Three months ago, in an appearance before a different U.N. panel, Chinese officials denied reports of mass detention and political indoctrination in Xinjiang, saying instead that minor criminals had been sent to vocational training centers.
Since then, the government has acknowledged the facilities have an ideological purpose and credited them with ending violent terrorist incidents that Beijing has said are linked to foreign Islamic militants.
In his appearance before the panel, the mayor of Urumqi, Xinjiang’s capital, referred to the detainees as students and said they were happy to be shown how to inoculate themselves against religious extremism.
“They never realized how rich and colorful life could be,” said the mayor, Yasim Sadiq, himself a Uighur.
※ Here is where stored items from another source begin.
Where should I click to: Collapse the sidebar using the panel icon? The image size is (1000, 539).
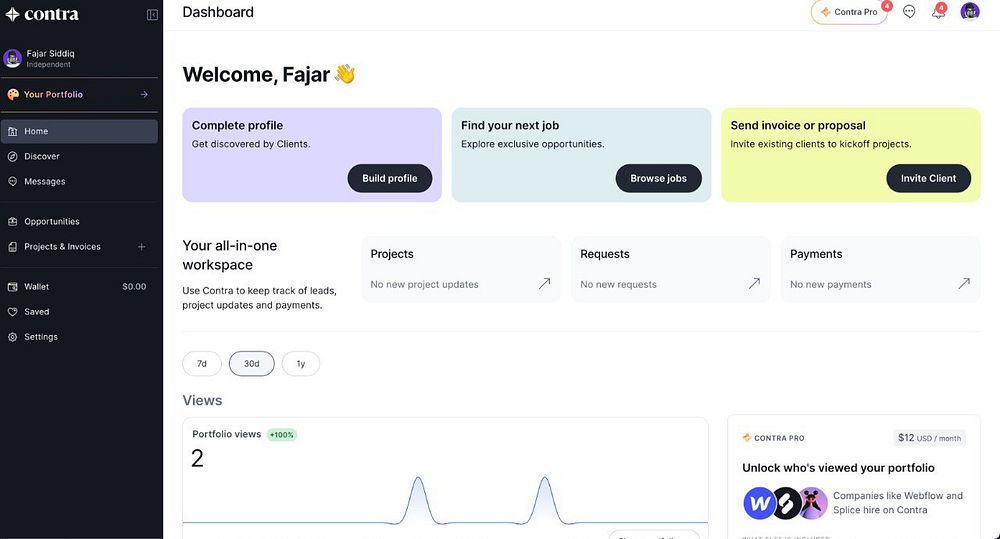(152, 15)
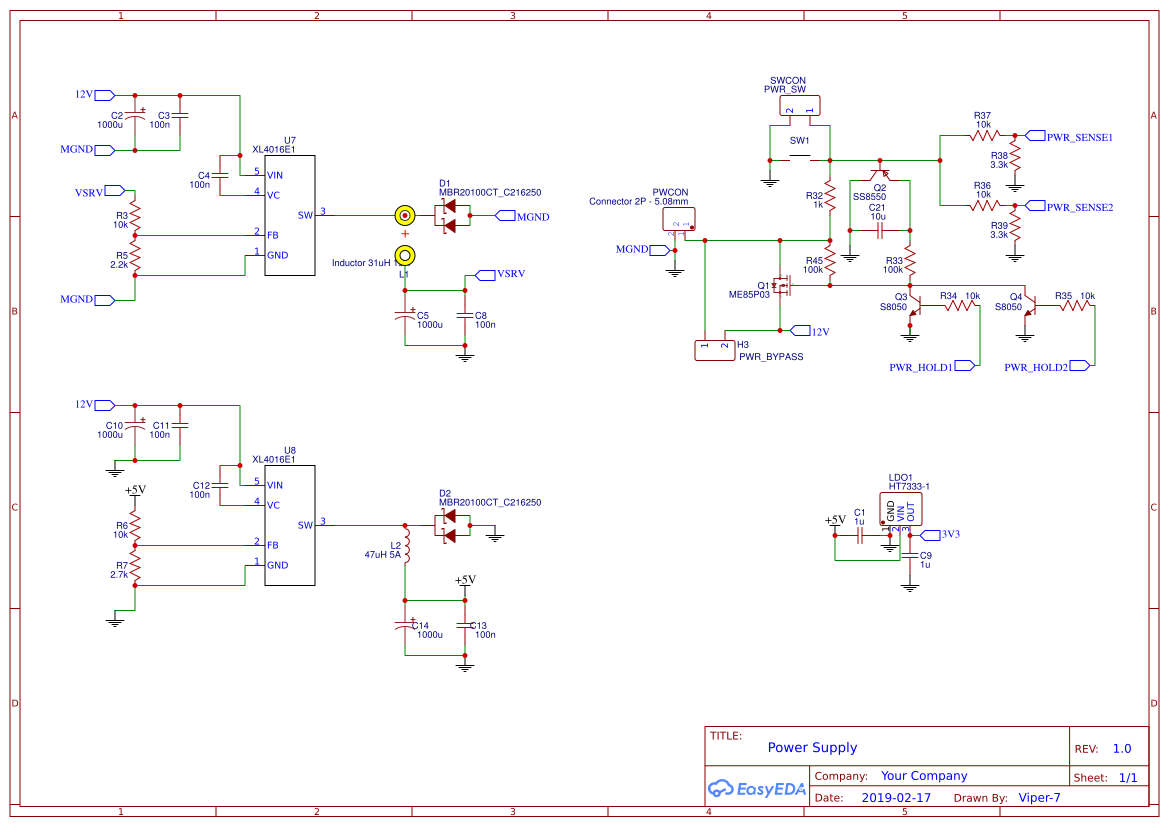Click the EasyEDA logo in title block

tap(757, 789)
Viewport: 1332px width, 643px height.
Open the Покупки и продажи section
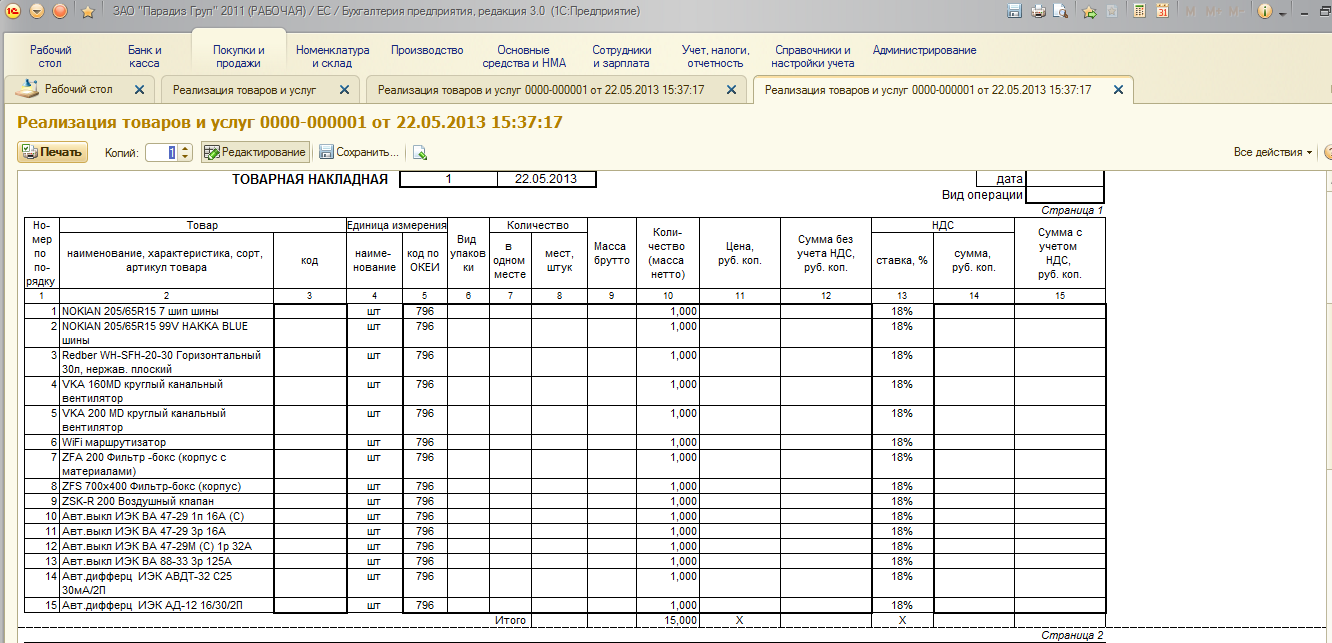pos(239,56)
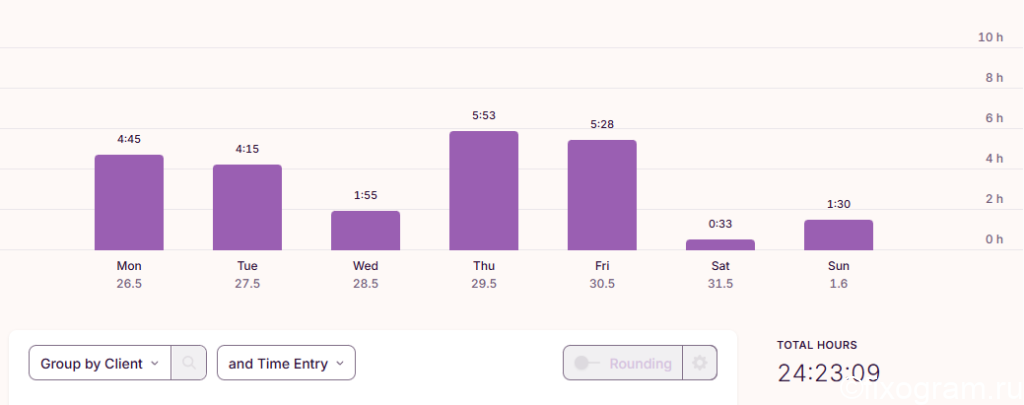Click the Mon 26.5 axis label
This screenshot has height=405, width=1024.
(x=129, y=275)
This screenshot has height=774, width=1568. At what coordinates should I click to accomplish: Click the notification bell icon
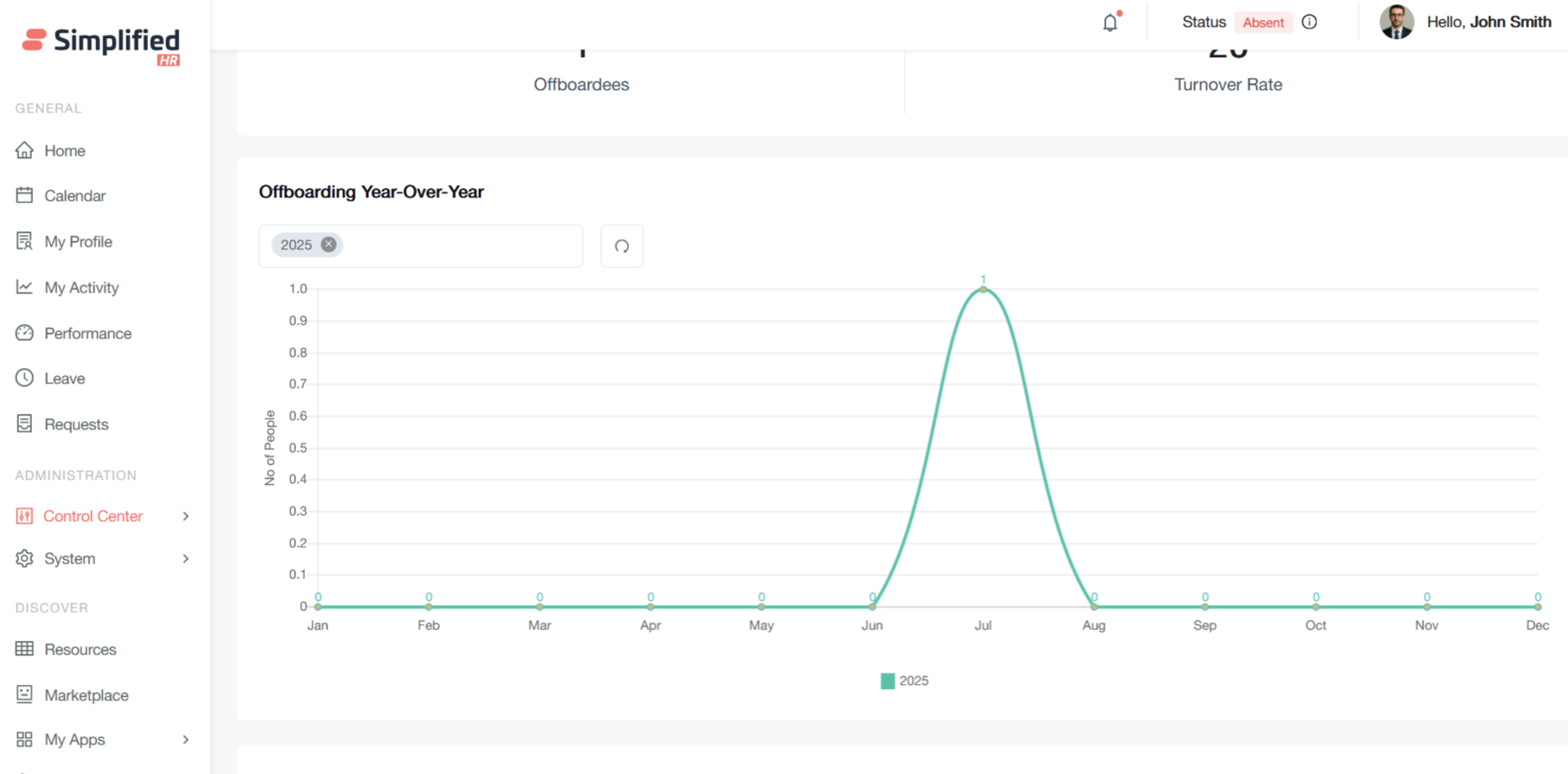tap(1110, 23)
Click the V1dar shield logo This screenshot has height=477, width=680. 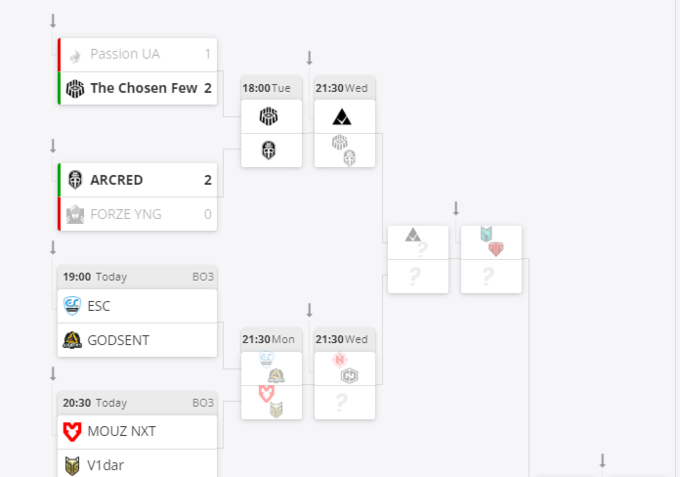72,465
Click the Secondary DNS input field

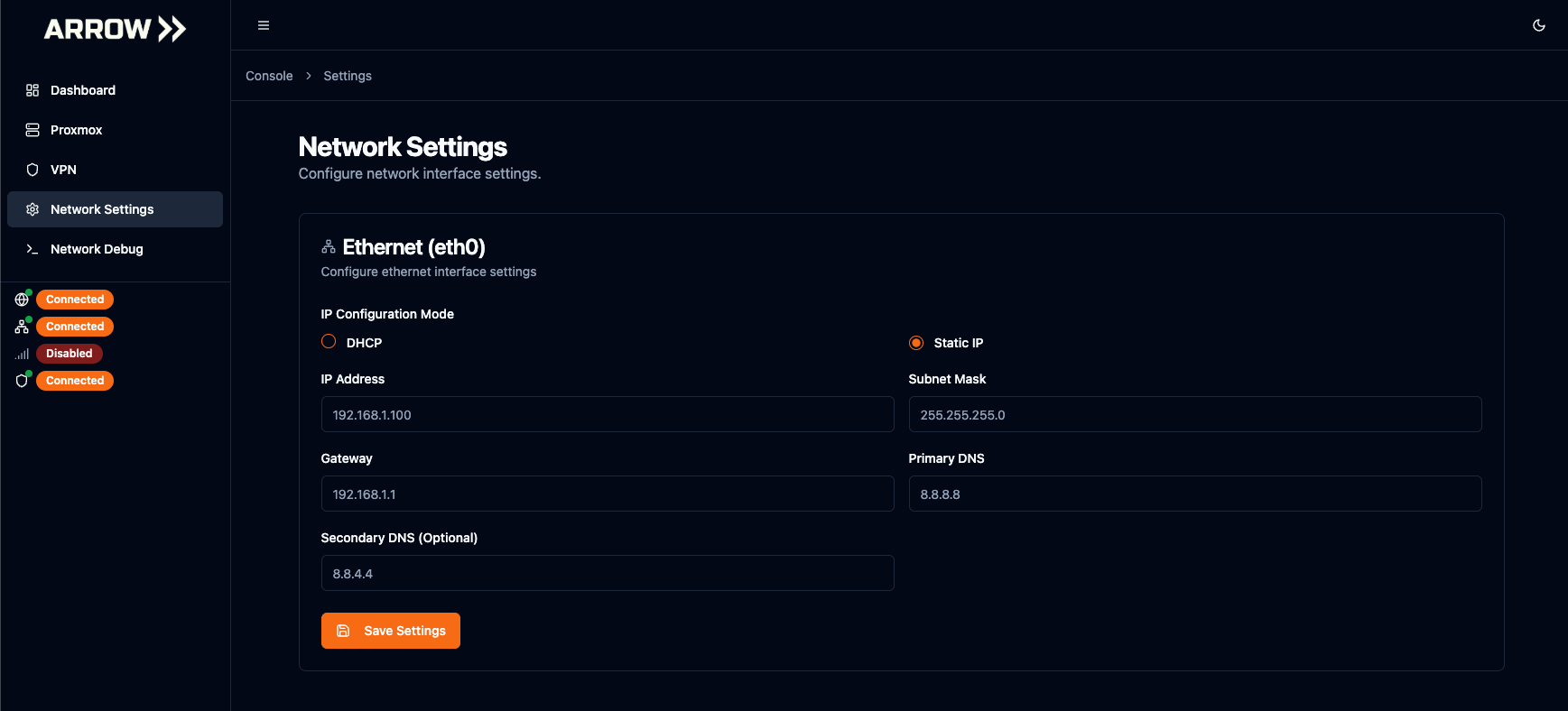[607, 574]
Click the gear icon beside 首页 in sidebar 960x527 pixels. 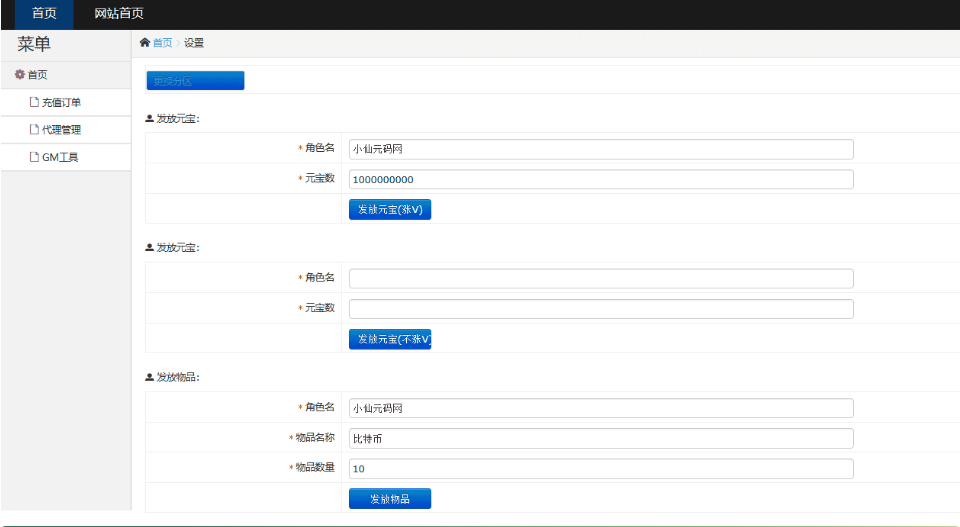tap(19, 75)
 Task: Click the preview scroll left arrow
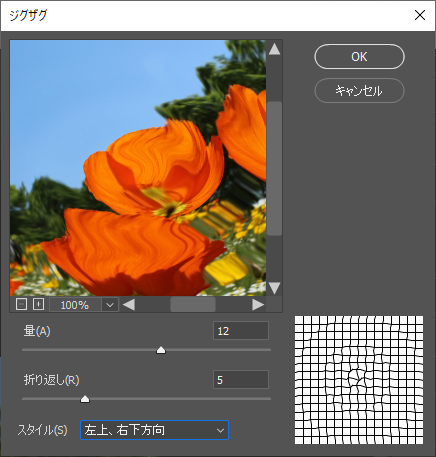(129, 305)
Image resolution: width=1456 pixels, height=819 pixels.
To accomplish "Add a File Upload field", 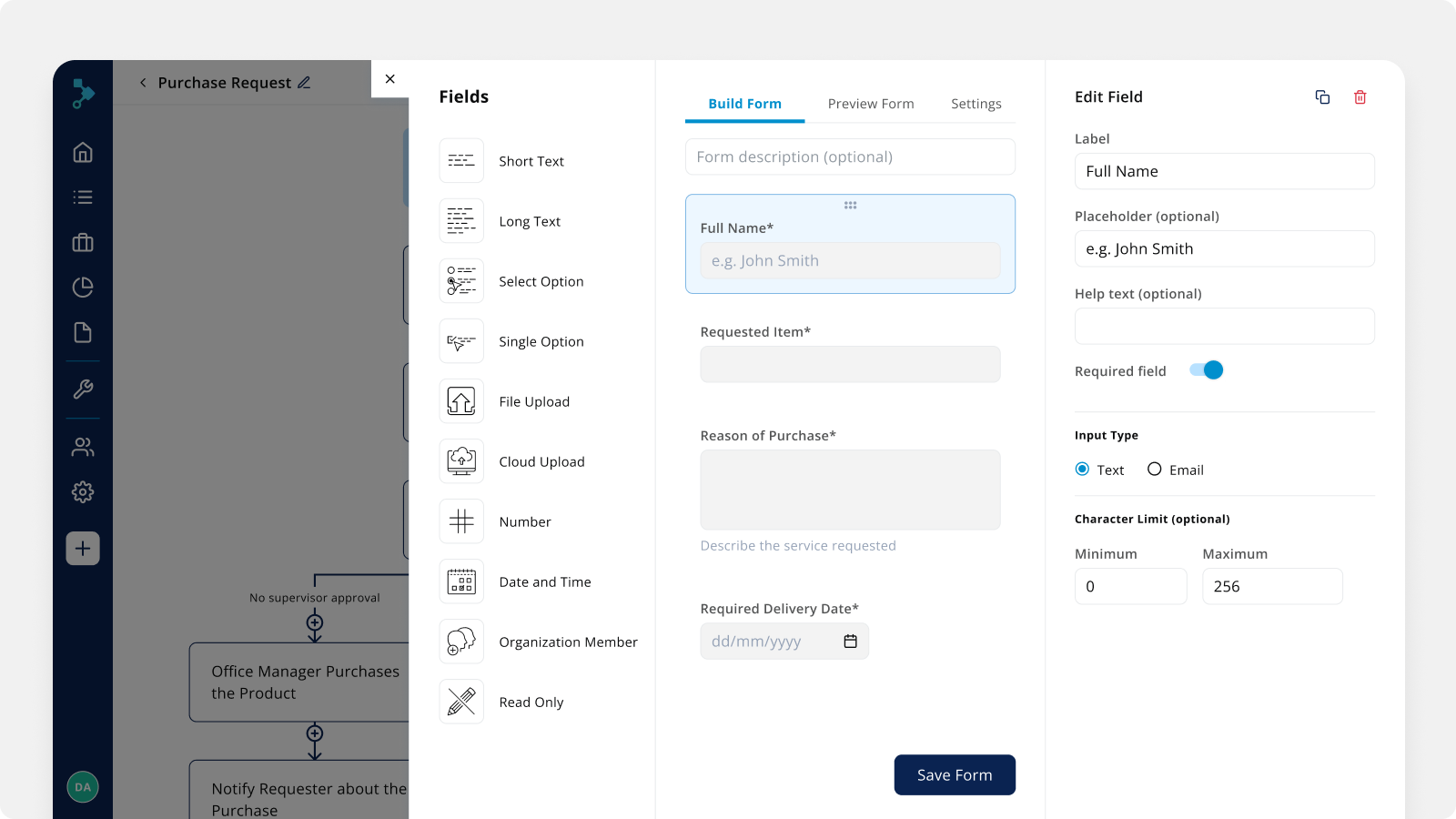I will [461, 401].
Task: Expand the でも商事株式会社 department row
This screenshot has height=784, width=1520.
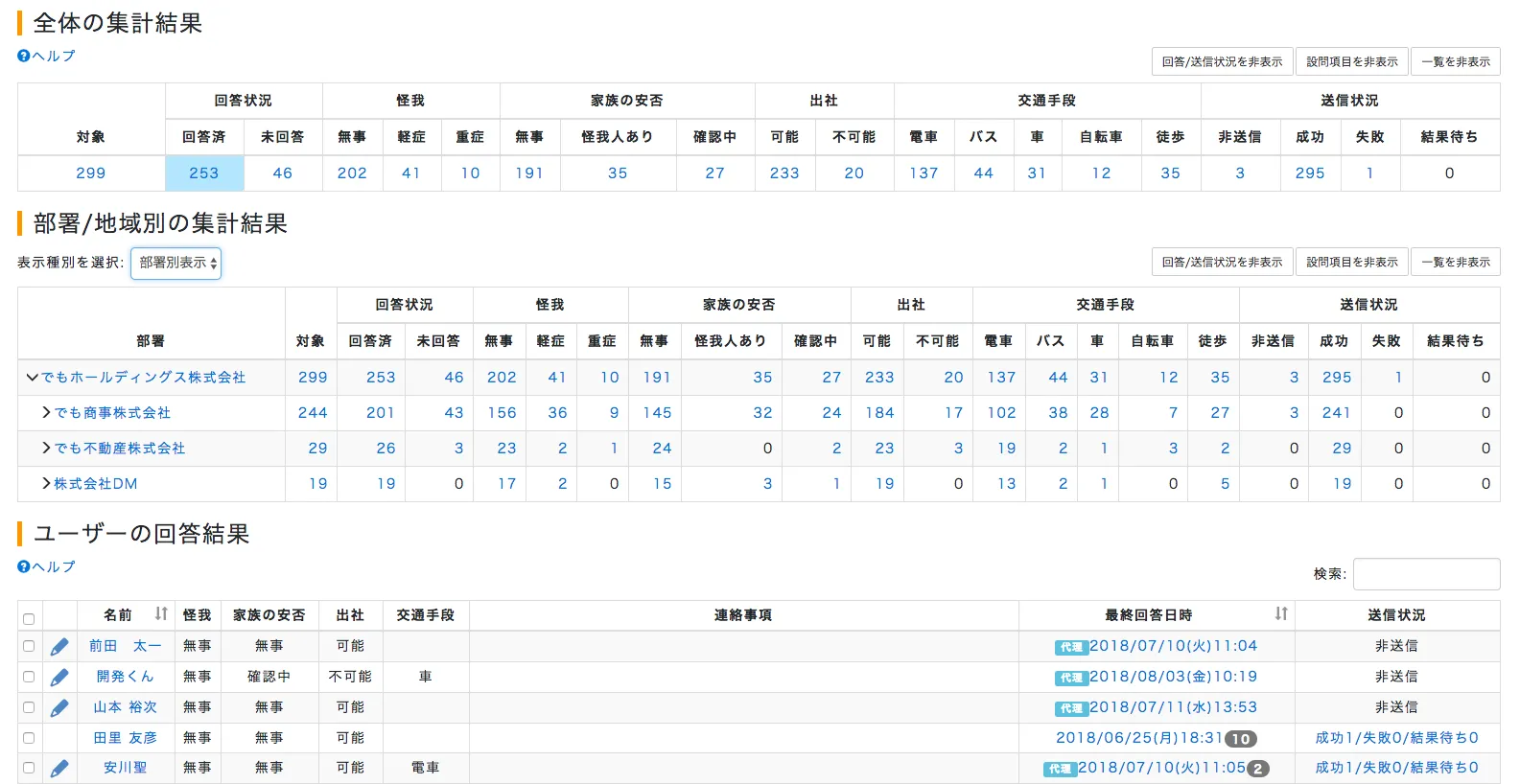Action: click(x=46, y=413)
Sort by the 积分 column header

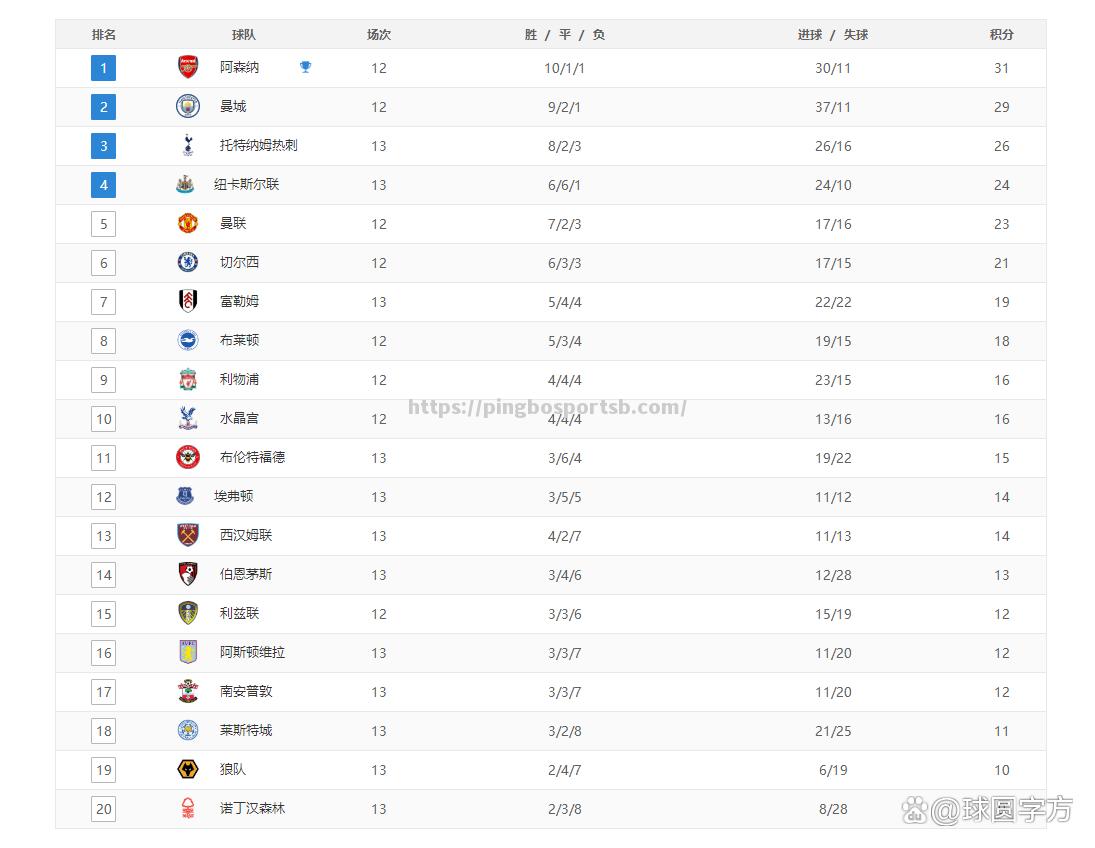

Facilities seen by The Wall Street Journal on recent visits to Xinjiang and others described by former detainees are prisonlike, surrounded by high walls, watchtowers and razor wire. Some former detainees described being subjected to mental and physical torture while inside.
Chinese officials have denied any torture, saying the rights of those sent to the facilities are respected.
Rights groups have said that Beijing is trying to erase the cultural identities of Muslims as part of a program of forced assimilation and that the effort presents a test for the international human-rights regime.
“The camps go to the heart of the whole human rights system and what it was about when it was constructed post-World War II,” said Sharon Hom, executive director of New York-based nonprofit group Human Rights in China. Ms. Hom was an observer inside the Palais des Nations, where Tuesday’s panel convened.
Representatives of several countries called for China to grant the U.N. High Commissioner for Human Rights access to the camps in Xinjiang to verify the government’s claims about their purpose.
Reviews before the U.N. Human Rights Council are constrained. Participating countries are given less than a minute to make statements. The council gives governments undergoing review the authority to decide which panel recommendations they want to accept, and it has no method for punishing those that fail to improve. That makes concessions from China unlikely, commission experts said.
“I do not believe the Chinese behavior will change,” said Nury Turkel, chairman of the Washington-based Uyghur Human Rights Project, who wasn’t in Geneva. He said Chinese President Xi Jinping’s government “wants to take control of the so-called Uighur problem once and for all.”
Turkey was among more than 50 Muslim countries in attendance at the review and the only one to come close to criticizing China over the Xinjiang issue on Tuesday, calling on the country to improve conditions for ethnic groups that are trying to “preserve their distinct identity, religion and language.”
Kazakhstan, which borders Xinjiang, started to discuss the detentions but was cut off for exceeding its allotted time.
While the U.S. delegation’s condemnations were among the sharpest, it commented as an observer state, having withdrawn from the council in June, after U.N. criticisms of the Trump administration’s policy of separating immigrant children from their parents at the border.
China’s representative took a swipe at the U.S. and other critics, saying Beijing “will not accept politically driven accusations from a few countries fraught with bias.”
In a national report submitted to the U.N. ahead of the review, Beijing said there is “no universal road for the development of human rights in the world.” Instead, it said, the country was committed to pursuit of “human rights with Chinese characteristics.”